Reduced reward response in brains helps explain why it’s so hard to quit smoking
Efforts to quit smoking tend to end in failure. Almost half of smokers attempt to quit each year, but only 4 to 7 percent succeed on any given attempt without medicines or assistance, according to the American Cancer Society, and less than 25 percent of smokers who use medicines remain smoke-free for more than six months.

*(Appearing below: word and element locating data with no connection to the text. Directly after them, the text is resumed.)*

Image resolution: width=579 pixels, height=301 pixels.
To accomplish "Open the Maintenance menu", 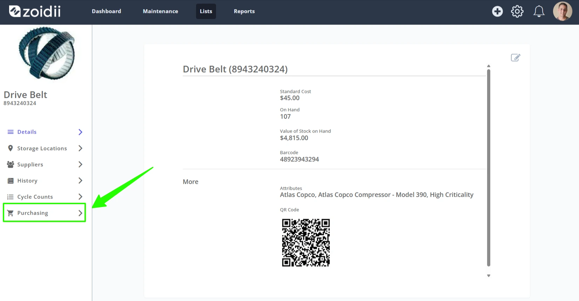I will click(160, 11).
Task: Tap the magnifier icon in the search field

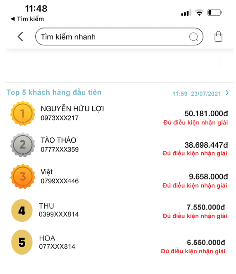Action: click(193, 37)
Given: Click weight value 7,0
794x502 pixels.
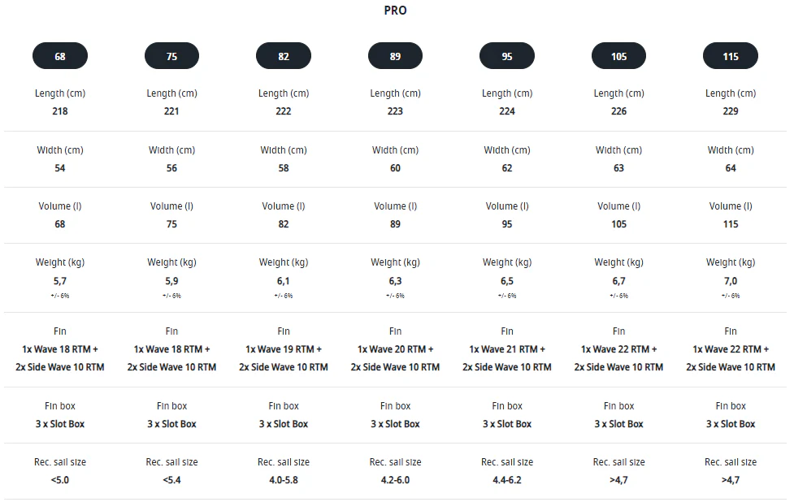Looking at the screenshot, I should [x=731, y=281].
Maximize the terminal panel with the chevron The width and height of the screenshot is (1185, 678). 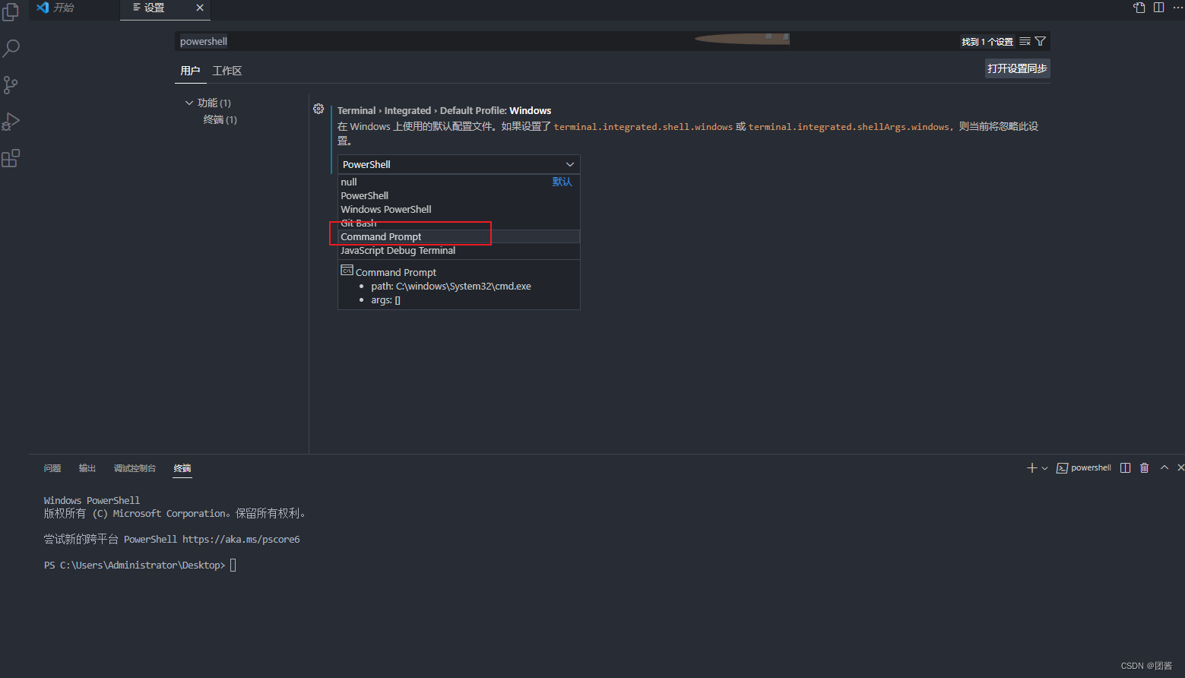coord(1164,467)
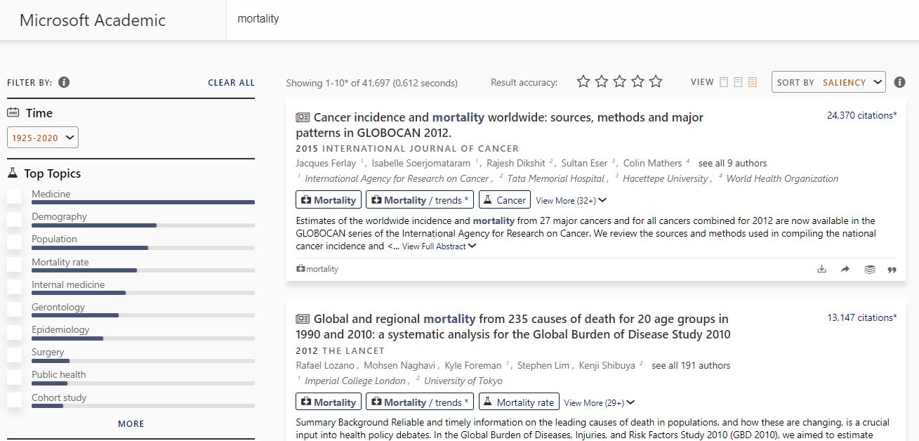
Task: Click the Clear All filters link
Action: click(x=231, y=82)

Relapse is especially common within 48 hours of quitting when nicotine withdrawal symptoms are most acute.
In a set of novel experiments involving both humans and rats, researchers at the University of California, San Diego School of Medicine, Florida Atlantic University (FAU), University of Pittsburgh, Washington University and Harvard Medical School report that the brain’s response to reward – its ability to recognize and derive pleasure from natural stimuli such as food, money or sex – is measurably reduced after nicotine withdrawal.
The findings, published this week online in JAMA Psychiatry, suggest that nicotine withdrawal significantly impacts the ability to modulate behavioral choices based on the expectancy of reward. This deficit is seen often in people who suffer from depression.
“What we saw in both humans and rats was decreased responsiveness to reward,” said Athina Markou, PhD, professor and vice-chair of research in the Department of Psychiatry at UC San Diego. “During acute nicotine withdrawal, both people and animals attended less to positive rewards. That’s a hallmark of depression. And there is evidence that people who already express depressive symptoms and quit smoking are more likely to become clinically depressed and stay that way. These findings have an obvious bearing on how we approach cessation treatment.”
The study authors say the breadth of the findings involving similar results in two different species offer a strong translational framework for future studies that will allow development of clinical treatments focusing on reward responsiveness during early nicotine withdrawal.
“The fact that the effect was similar across species using this translational task not only provides us with a ready framework to proceed with additional research to better understand the mechanisms underlying withdrawal of nicotine, and potentially new treatment development, but it also makes us feel more confident that we are actually studying the same behavior in humans and rats as the studies move forward,” said Michele Pergadia, PhD, associate professor of clinical biomedical science in the Charles E. Schmidt College of Medicine at FAU.
The experiments reported in JAMA Psychiatry assessed reward responsiveness based upon the propensity to modulate behavior according to prior experience. In human testing, conducted at Washington University, participants were asked to repeat a computer task, with “correct” responses earning a modest financial reward. In testing at UC San Diego, rats were trained to press a lever upon hearing a specific tone to earn a food reward.
Results were similar. Human participants who were smokers but who had abstained from smoking for 24 hours prior to testing and rats chronically exposed to nicotine but deprived for 24 hours also prior to testing both performed less effectively than non-smokers and rats with no nicotine experience. That is, both humans and rats withdrawing from nicotine failed to display a bias toward maximizing their rewards.
Markou’s team, which included co-authors Andre Der-Avakian, PhD, and Manoranjan D’Souza, MD, PhD, subsequently re-exposed rats to nicotine and re-tested them. This time, the animals showed a heightened reward response, stronger than before.
“This finding indicates that after the initial withdrawal, if a relapse occurs, it will produce a more pleasurable effect. That’s why smokers who have a single cigarette after quitting often find it triggers a full relapse and they’re soon back to smoking as much as before.”
Markou and Pergadia say the findings open up two avenues of future research: Studying the neurobiology of the reward response phenomenon to pinpoint where in the brain it occurs and which circuits or neurons are involved; and assessing potential medications on rats during reward response testing. Promising drugs, if approved by the FDA for human administration, could then be tested on humans in similar experiments – an approach that could provide both new insights and speed the drug development process.
Co-authors include Pamela A.F. Madden and Andrew C. Heath, Washington University; Saul Shiffman, University of Pittsburgh; and Diego A. Pizzagalli, Harvard Medical School.
Funding support for this research came, in part, from the National Institutes of Health (grants DA019951, MH078979, DA011946, DA012854 and AA017688).